> PAGE EXCERPT:
Don't think so. A failed drive doesn't get touched (and it would even get mounted as read-only on a reboot). Writes for the failed drive go on to the (previous) parity drive. No "updated parity info" is being written. Make no mistake, there is no longer a parity drive.

There still is a parity drive, when you add back the existing drive or replace it, it gets rebuilt from parity. The parity drive always acts as a parity drive, it never becomes a drive with your data on it, you have to replace the failed data drive, there is never a "previous" parity drive (unless your parity drive dies). If you were to ever write data directly to a parity drive, you'd ruin the parity info that is needed to rebuild the failed drive. True you don't have any type of redundancy if another drive fails but you can certainly read and write to a share on a drive that is missing. The data on the parity drive along with the other remaining drives is how it can recreate the data from a failed drive on the fly if there is a missing drive (it's still acting as a parity drive). It also does the same when writing to it (hence the parity drive would update itself accordingly if you were to write to a drive that is not present) it isn't writing the actual data to the parity drive, it is writing parity info in order to recreate the data. As I said, I saw it first hand and that was indeed the behavior.

> PROVIDED INFORMATION:

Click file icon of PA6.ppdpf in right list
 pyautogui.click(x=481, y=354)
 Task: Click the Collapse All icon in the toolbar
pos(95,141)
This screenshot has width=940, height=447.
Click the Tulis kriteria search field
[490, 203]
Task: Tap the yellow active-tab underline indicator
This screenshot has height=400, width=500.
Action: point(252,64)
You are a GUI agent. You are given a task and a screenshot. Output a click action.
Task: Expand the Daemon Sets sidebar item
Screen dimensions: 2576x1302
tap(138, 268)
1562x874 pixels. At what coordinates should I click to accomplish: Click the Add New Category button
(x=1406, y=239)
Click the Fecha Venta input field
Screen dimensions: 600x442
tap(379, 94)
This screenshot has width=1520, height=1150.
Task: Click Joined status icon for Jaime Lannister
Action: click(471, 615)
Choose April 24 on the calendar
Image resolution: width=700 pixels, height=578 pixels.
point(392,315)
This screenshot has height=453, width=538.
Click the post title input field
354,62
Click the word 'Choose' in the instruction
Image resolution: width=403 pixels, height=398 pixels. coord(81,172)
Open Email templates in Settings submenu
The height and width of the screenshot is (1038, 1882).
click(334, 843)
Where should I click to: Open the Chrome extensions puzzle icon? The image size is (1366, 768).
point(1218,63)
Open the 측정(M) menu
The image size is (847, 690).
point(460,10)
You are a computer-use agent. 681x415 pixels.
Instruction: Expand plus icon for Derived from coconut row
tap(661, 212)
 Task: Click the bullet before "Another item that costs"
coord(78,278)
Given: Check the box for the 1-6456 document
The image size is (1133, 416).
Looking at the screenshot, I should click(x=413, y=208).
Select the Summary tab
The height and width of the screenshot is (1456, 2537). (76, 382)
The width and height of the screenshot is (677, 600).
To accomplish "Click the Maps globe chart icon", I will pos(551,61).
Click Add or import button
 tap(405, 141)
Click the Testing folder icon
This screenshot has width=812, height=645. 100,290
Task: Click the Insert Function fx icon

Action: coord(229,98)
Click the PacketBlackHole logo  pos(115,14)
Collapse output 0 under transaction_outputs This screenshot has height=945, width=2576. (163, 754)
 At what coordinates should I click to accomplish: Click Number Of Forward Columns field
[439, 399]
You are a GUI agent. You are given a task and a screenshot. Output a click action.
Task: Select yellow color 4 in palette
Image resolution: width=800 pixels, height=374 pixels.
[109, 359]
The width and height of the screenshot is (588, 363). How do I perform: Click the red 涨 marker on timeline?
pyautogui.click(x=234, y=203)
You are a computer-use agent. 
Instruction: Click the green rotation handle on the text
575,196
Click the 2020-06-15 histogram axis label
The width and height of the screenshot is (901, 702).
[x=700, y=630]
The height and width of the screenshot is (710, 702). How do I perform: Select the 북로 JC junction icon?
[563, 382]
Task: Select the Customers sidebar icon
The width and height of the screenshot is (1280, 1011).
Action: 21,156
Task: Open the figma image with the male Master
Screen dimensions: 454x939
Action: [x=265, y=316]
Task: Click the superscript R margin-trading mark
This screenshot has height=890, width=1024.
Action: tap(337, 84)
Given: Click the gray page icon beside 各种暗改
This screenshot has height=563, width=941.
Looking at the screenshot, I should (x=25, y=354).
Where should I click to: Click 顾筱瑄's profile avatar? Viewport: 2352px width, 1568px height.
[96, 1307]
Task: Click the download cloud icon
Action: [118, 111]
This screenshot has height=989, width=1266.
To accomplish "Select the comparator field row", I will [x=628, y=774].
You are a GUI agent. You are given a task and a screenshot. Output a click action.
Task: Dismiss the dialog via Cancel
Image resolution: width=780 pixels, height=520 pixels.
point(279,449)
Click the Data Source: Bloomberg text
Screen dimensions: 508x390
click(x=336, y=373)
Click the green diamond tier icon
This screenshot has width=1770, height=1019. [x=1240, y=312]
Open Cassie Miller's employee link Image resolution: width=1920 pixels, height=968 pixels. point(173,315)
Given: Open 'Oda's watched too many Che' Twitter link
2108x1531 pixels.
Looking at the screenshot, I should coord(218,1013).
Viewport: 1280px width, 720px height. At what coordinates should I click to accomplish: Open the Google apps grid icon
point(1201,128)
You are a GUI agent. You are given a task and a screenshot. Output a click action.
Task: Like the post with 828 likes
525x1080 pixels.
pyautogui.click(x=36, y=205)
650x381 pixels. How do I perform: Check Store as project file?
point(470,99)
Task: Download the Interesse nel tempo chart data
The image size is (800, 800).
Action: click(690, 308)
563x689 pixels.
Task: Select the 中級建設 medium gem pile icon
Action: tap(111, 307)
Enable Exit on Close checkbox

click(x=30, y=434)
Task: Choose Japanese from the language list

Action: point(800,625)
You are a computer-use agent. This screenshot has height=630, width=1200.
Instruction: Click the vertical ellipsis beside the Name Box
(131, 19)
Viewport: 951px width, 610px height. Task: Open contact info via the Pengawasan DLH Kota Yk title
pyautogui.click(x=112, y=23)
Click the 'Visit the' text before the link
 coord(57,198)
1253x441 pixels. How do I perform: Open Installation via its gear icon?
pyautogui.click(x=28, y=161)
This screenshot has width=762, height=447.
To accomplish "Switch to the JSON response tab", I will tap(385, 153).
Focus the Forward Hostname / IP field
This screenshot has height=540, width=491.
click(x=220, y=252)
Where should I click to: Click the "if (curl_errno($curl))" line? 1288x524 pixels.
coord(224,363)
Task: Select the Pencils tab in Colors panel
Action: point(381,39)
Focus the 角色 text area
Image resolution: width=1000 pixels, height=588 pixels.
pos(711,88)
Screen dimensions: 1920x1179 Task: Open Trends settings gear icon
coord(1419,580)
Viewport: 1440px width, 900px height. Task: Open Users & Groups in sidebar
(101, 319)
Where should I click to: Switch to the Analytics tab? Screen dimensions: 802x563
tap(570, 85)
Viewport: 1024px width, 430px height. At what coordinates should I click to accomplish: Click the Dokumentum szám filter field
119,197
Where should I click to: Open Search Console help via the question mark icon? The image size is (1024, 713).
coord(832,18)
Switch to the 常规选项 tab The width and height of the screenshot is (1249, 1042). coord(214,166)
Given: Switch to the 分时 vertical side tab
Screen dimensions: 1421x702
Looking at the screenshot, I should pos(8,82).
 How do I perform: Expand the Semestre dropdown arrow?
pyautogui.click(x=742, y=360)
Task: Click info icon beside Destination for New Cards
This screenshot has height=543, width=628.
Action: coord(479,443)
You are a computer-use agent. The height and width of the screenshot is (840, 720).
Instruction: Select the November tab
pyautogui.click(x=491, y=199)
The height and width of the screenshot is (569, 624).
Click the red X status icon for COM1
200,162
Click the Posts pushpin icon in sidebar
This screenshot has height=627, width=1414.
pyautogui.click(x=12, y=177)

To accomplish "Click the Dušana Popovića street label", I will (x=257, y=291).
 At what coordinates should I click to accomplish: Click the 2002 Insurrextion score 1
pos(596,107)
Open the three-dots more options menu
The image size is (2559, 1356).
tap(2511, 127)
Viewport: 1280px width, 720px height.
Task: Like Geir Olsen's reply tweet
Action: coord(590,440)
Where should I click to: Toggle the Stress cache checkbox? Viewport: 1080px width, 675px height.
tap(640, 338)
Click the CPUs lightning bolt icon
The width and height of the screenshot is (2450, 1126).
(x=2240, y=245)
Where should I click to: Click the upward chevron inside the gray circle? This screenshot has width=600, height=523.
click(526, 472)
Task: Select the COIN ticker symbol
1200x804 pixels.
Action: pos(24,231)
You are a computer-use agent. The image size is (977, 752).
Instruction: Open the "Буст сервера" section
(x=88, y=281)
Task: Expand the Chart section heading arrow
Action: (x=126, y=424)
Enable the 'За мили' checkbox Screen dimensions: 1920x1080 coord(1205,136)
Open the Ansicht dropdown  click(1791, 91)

> OBJECTIVE 1:
Reproduce the passage of the parity drive discussion starting at "Don't think so." and ending at "a parity drive.".
> OBJECTIVE 2:
Summarize the parity drive discussion in two sentences.

> TASK RESULT 1:
Don't think so. A failed drive doesn't get touched (and it would even get mounted as read-only on a reboot). Writes for the failed drive go on to the (previous) parity drive. No "updated parity info" is being written. Make no mistake, there is no longer a parity drive.

> TASK RESULT 2:
One commenter argues that after a drive fails, writes for it go to the previous parity drive, so there is no longer a parity drive. A reply counters that the parity drive always remains a parity drive: it works with the remaining drives to recreate the failed drive's data on the fly, updates its parity info when data is written to the missing drive, and supports rebuilding that drive when it is added back or replaced, although there is no redundancy if another drive fails.